Behavioral Economics

 Stock Market Psychology

The name most associated with behavioral economics is Daniel Kahneman--the Nobel Prize-winning psychologist and (nearly) public intellectual because his work is so familiar and he has published well-received books. Adam Tversky was his collaborator--a movie was made about the two. Unfortunately, Tversky died before the aware of the prize

So, in trading stocks, we tend to have a fear of losing money. Loss aversion theory, the centerpiece of the theory, is that losses hurt more than gains feel good. So we sell our winners and hold onto our losers. We don't want to concretize a loss. If. a stock goes down, a trader is more likely to hold on hoping it regresses to the mean Worse, there is a tendency to buy more, or double down, once the stock has fallen. In effect, when we lost, we tend to become even more risky. Meanwhile, we grab that little win--feeling great about the appreciated stock. But those little wins are not sufficient to counter the ocassionally big losses holding onto losing positions. A variant of this is grabbing onto a "falling knife", a stock that has gone down, in hopes that it will go up. Stocks going down unfortunately tend to continue going down. As they say, "the trend is your friend."

This psychological phenomenon works even when the person knows the theory. As the stock fall they may think, we'll I'll hold on, and tomorrow I will start paying attention to Kahneman's Loss Aversion theory. 

I think compulsives have the problem worse than others. Part of that psychodynamic is a tendency to want to correct past errors,, using the Freudian term "undo". And compuslives (more accurately those with features of Obserssive Compulsive Personality) tend to be risk-averse, which I believe probably aggravates the tendency to solidfy losses, to avoid further losses. Anyway, the market algorithms regularly gut those traders, is my guess, identifying just those psychological principles that make people sell en-masse.

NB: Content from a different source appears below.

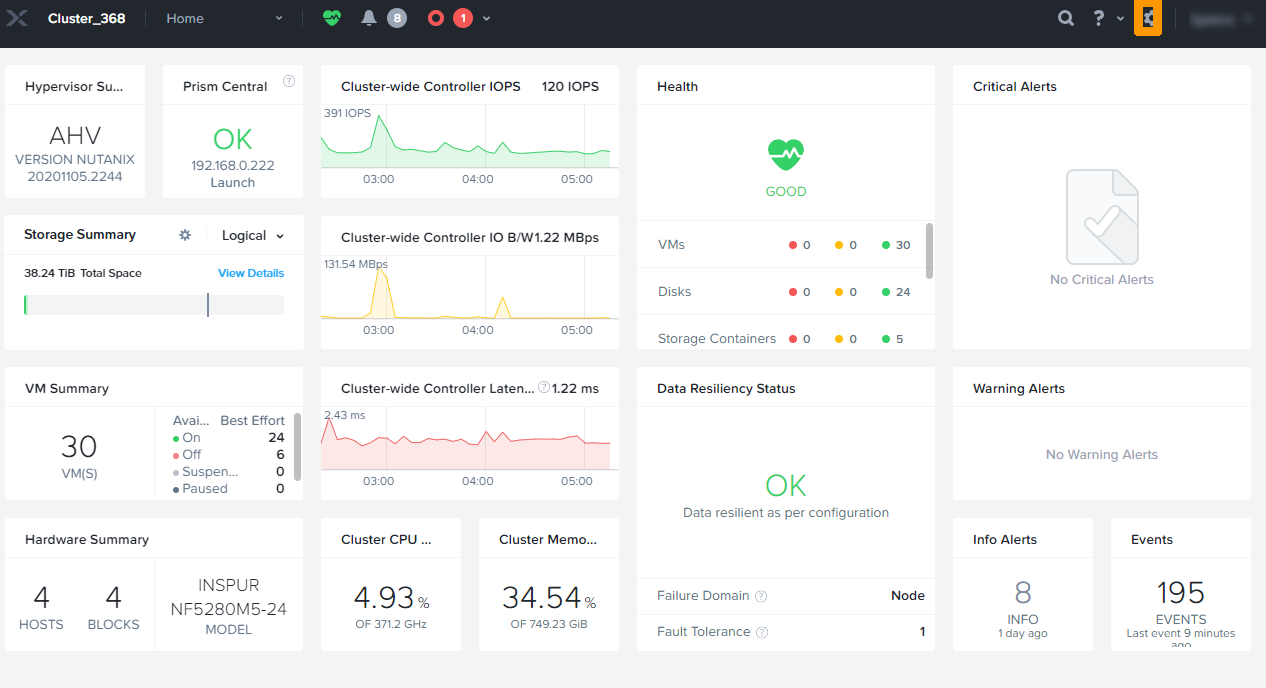Click Launch under Prism Central

click(x=232, y=182)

Do the principles of loss aversion occur in other aspects of life. Probably, particularly when money is concerned since money is quantifiable, with numbers and exact account. It's easy to spot small losses. Maybe the idea in the economics of "sunken cost" is related. If you buy a ticket to a movie, that is a sunken cost You should not go to that movie if you don't want to, or have changed plans just because you have bought a ticket. The pain of paying for an unused ticket creates a desire to right things by attending, but that creates a loss if the sum "utility" from attending the show is less than the ticket price.